To mitigate these risks, modern reactors are equipped with hydrogen management systems like Passive Autocatalytic Recombiners (PARs) and hydrogen igniters. However, during a reactor accident, hydrogen production can increase rapidly, pushing these devices to their operational limits. Additionally, high temperatures and elevated steam levels can contaminate and reduce their effectiveness. This limitation is particularly concerning in reactor accidents, where hydrogen accumulation can potentially compromise reactor containment.

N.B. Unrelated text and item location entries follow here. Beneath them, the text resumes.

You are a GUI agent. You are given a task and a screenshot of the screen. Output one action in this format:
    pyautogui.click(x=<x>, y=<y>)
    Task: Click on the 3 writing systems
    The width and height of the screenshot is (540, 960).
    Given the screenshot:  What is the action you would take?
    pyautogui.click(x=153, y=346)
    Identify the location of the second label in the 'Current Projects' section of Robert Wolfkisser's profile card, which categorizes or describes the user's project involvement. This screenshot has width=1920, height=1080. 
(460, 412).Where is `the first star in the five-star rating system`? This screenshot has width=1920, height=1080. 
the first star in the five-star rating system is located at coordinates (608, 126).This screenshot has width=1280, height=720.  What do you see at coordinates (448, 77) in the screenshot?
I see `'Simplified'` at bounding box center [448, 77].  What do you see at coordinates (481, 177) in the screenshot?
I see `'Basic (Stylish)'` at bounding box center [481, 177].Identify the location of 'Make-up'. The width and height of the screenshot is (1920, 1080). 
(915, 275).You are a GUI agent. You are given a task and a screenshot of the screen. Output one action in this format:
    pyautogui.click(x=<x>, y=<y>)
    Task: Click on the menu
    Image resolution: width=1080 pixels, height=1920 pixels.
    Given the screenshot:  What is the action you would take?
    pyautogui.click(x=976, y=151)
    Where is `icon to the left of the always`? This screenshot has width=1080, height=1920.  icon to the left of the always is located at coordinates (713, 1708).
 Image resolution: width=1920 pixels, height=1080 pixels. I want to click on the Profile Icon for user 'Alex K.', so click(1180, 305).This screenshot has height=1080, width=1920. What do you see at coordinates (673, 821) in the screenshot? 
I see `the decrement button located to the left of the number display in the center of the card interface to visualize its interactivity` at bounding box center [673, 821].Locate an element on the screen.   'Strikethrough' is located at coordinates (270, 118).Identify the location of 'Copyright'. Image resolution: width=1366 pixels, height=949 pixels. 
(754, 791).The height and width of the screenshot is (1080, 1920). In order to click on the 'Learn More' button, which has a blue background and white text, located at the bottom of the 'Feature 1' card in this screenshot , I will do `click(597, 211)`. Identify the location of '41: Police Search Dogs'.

In this work, we present a highly efficient approach developed at the CEA to improve current hydrogen management systems. This passive technology uses autocatalytic amplification to significantly accelerate the hydrogen recombination process. Advanced materials are also employed to enhance the active surface area, greatly increasing reaction rates and enabling efficient recombination even at low concentrations of hydrogen and oxygen. These materials can withstand high radiation levels and temperatures up to 500 °C, providing a more robust solution for managing hydrogen-related risks in severe reactor accident scenarios.